→ Exercise requirements
**1)** Decide whether each statement below agrees with the passage on tripletail fishing. Answer yes or no for each, and quote the words from the passage that settle it.
(a) The area north of the Port Canaveral shipping channel is still open to the public.
(b) October traditionally marks the start of a dependable fishery off the lower Gulf Coast.
(c) The growth rings in the sampled fish gave the information that was expected.
**2)** Rewrite the passage on tripletail fishing from "Tripletail range widely" to "marking the traps.", replacing "stone crab" with "lobster".

→ Extract

Some of the best tripletail fishing in the country was closed off after 9-11. One of the hottest spots was north of the Port Canaveral shipping channel; that area is now off-limits to the public in the name of national defense. You can still find excellent fishing around the buoys off Port Canaveral, especially in the spring from March through May after the water temperature reaches 68 degrees. They are also around in summer and fall.

Tripletail range widely around the Florida coastline. October is traditionally the beginning of a dependable fishery off the lower Gulf Coast, when stone crab traps are set. Tripletail often snuggle up to the buoy lines marking the traps.

Not a lot is known about their biology.

Marine fisheries researcher Peter Hood, who was with the Florida Fish and Wildlife Conservation Commission at the time, conducted a tripletail study in the Port Canaveral area several years ago. Samples revealed very little information on breeding and growth patterns, according to Hood. “The fish we studied didn’t have any gonads,” he noted. That hampered the theory that they were breeding in that area. In addition, growth rings in the sampled fish were nebulous and did not reveal the information that the marine scientist had expected.

→ Provided material
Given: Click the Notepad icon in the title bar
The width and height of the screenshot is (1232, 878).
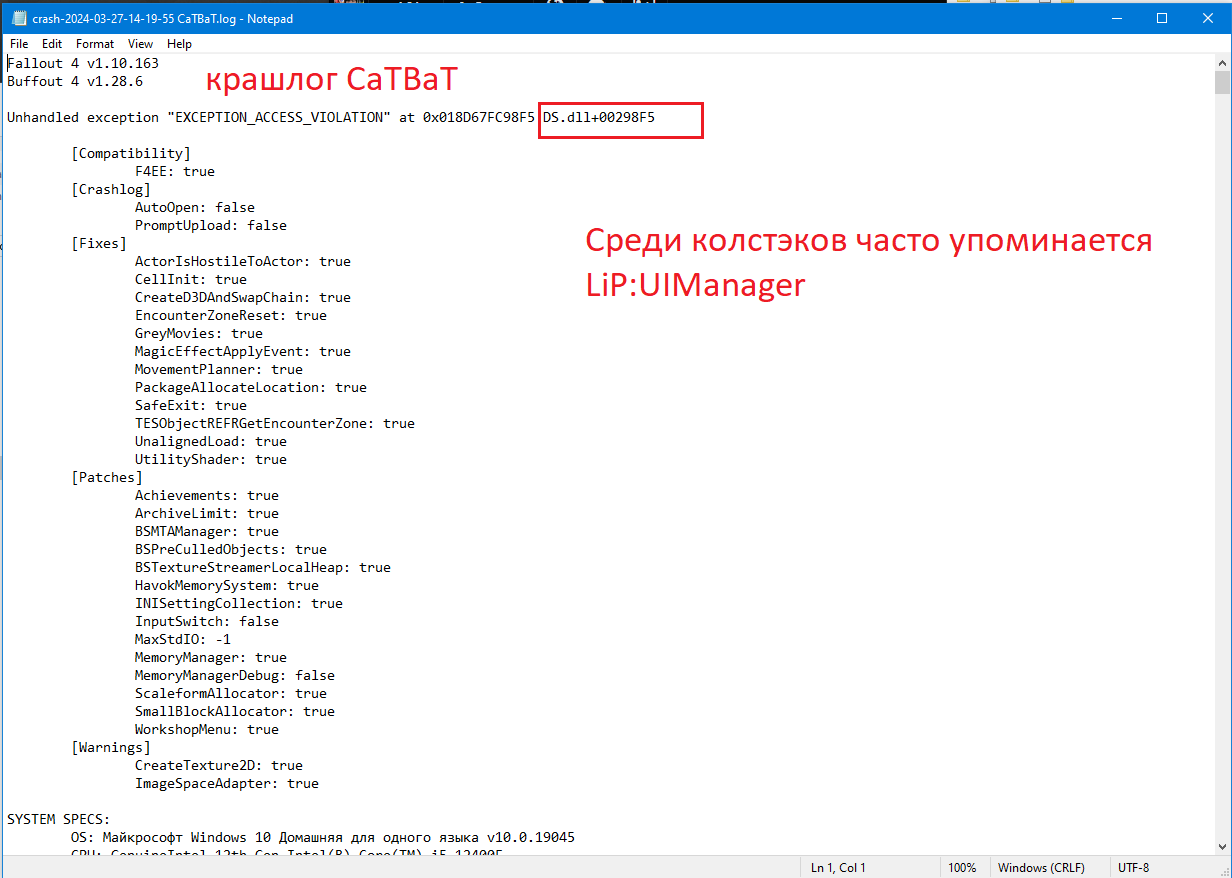Looking at the screenshot, I should (17, 18).
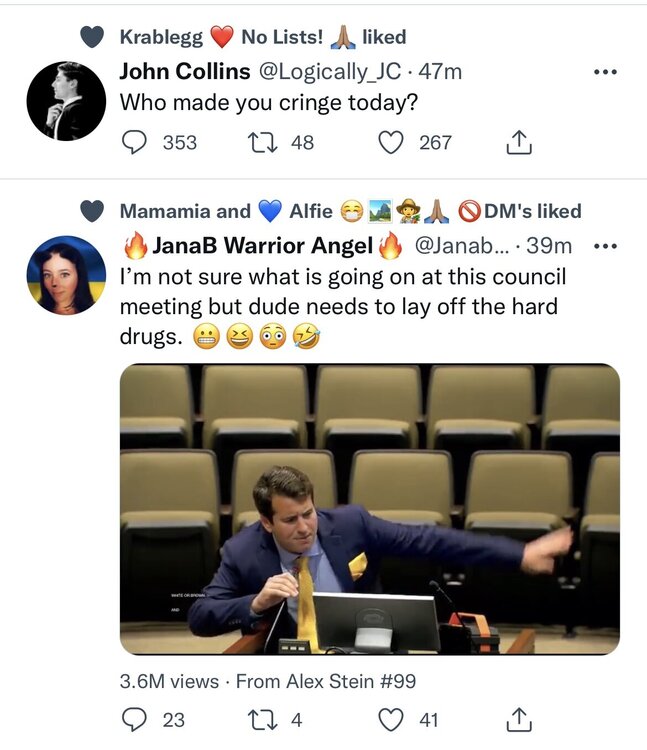The height and width of the screenshot is (750, 647).
Task: Like the council meeting tweet
Action: point(393,718)
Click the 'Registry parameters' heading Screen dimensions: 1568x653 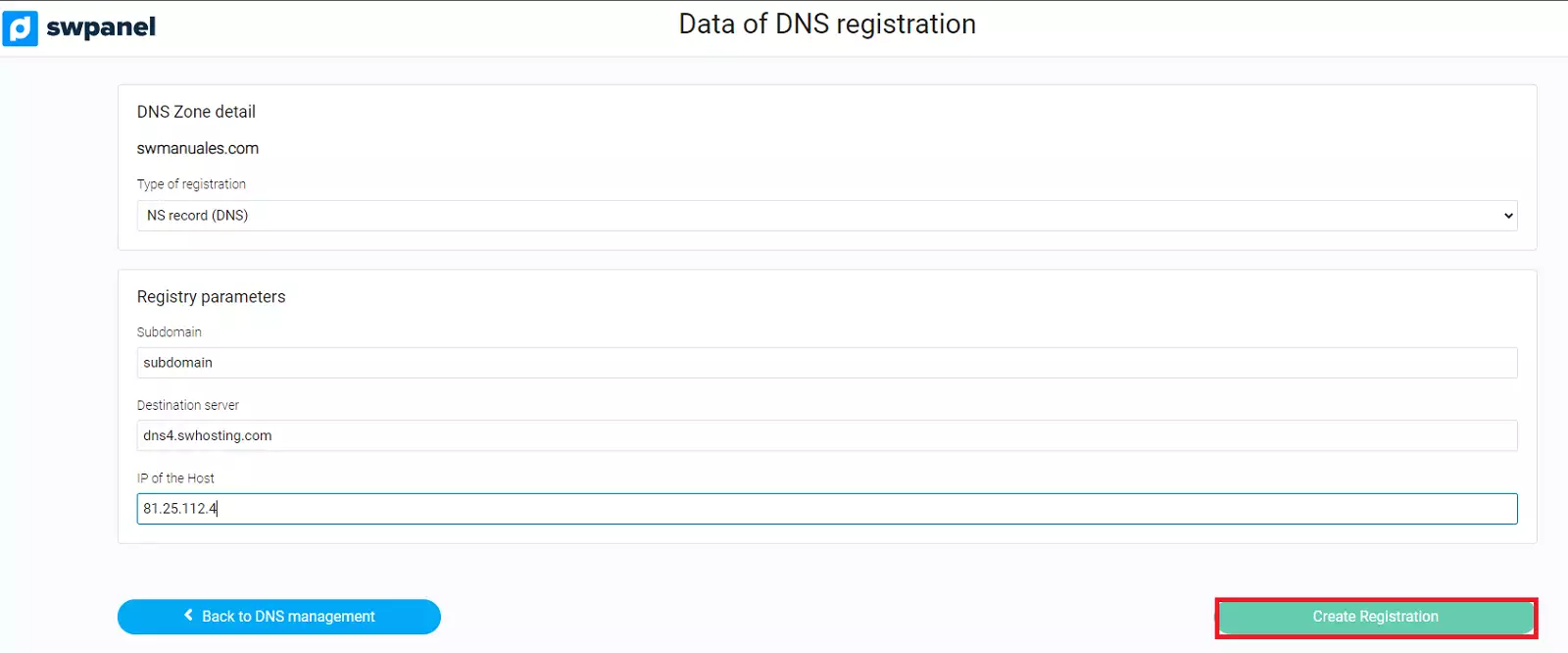point(211,297)
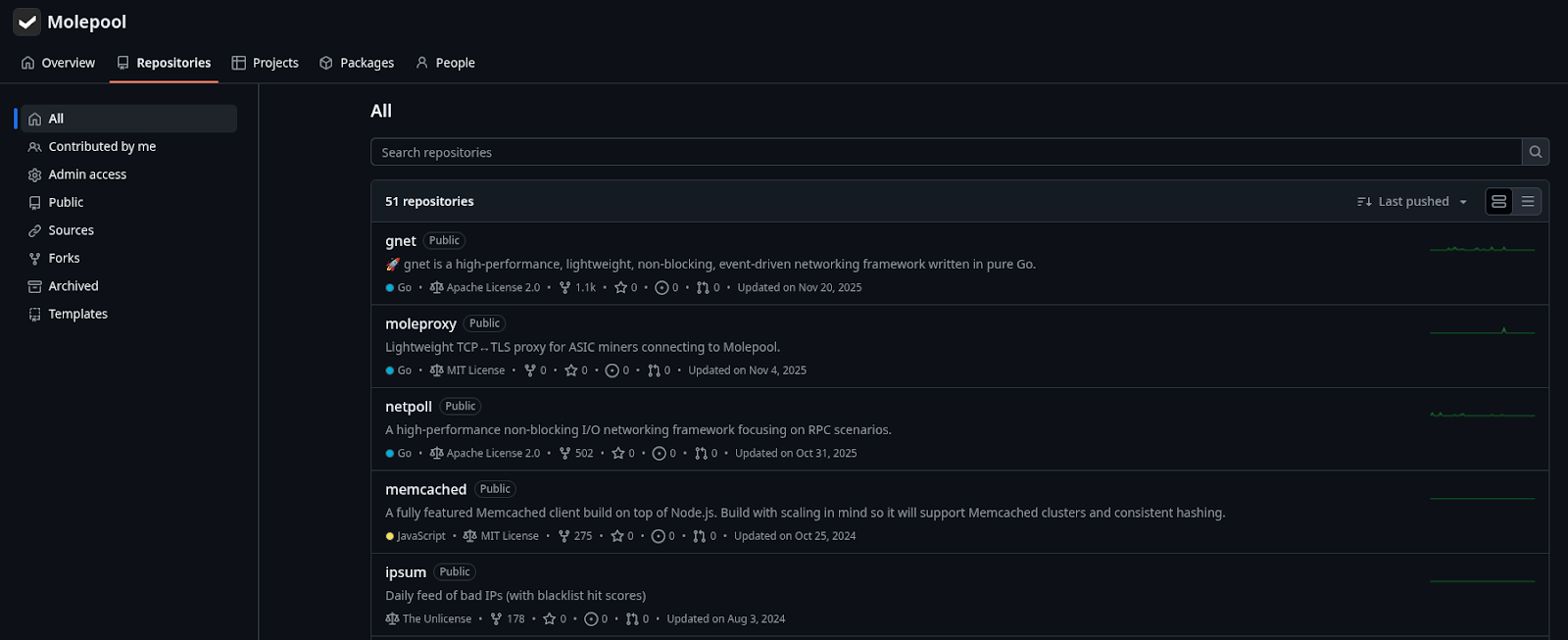Show only Forks in sidebar
This screenshot has width=1568, height=640.
(64, 259)
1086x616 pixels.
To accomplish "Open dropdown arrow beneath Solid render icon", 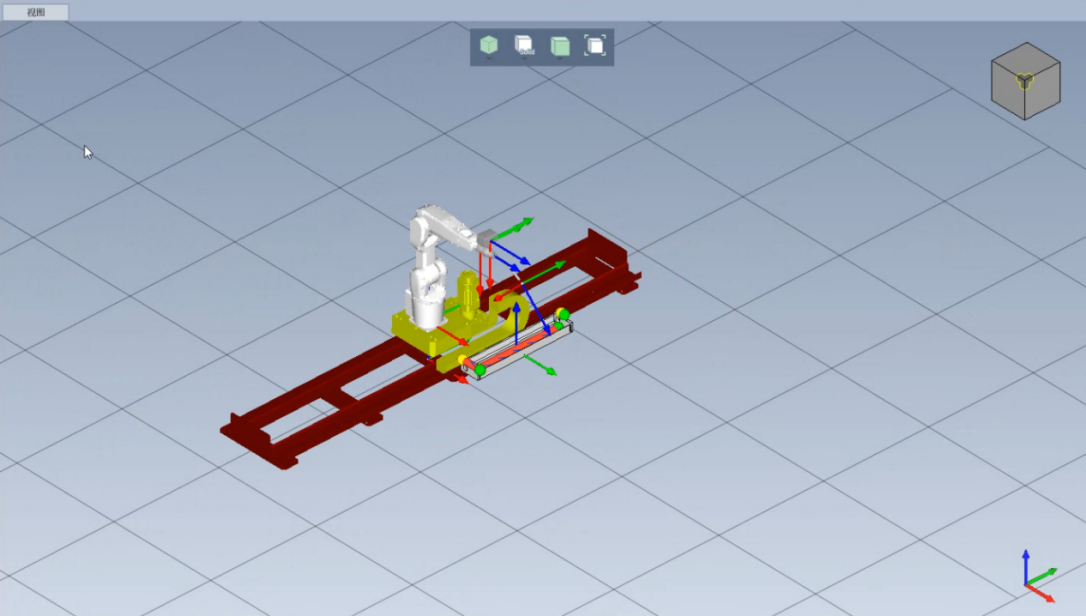I will pos(524,59).
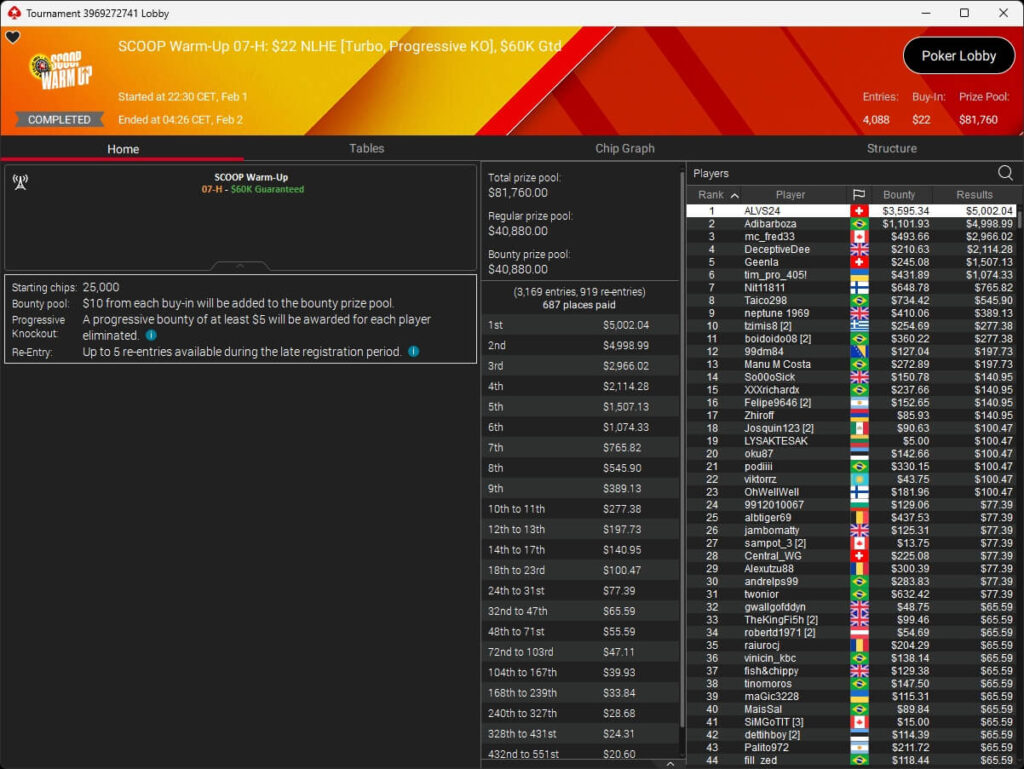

→ Answer set
**1)**
(a) No: "that area is now off-limits to the public in the name of national defense"
(b) Yes: "October is traditionally the beginning of a dependable fishery off the lower Gulf Coast"
(c) No: "growth rings in the sampled fish were nebulous and did not reveal the information that the marine scientist had expected"

**2)**
Tripletail range widely around the Florida coastline. October is traditionally the beginning of a dependable fishery off the lower Gulf Coast, when lobster traps are set. Tripletail often snuggle up to the buoy lines marking the traps.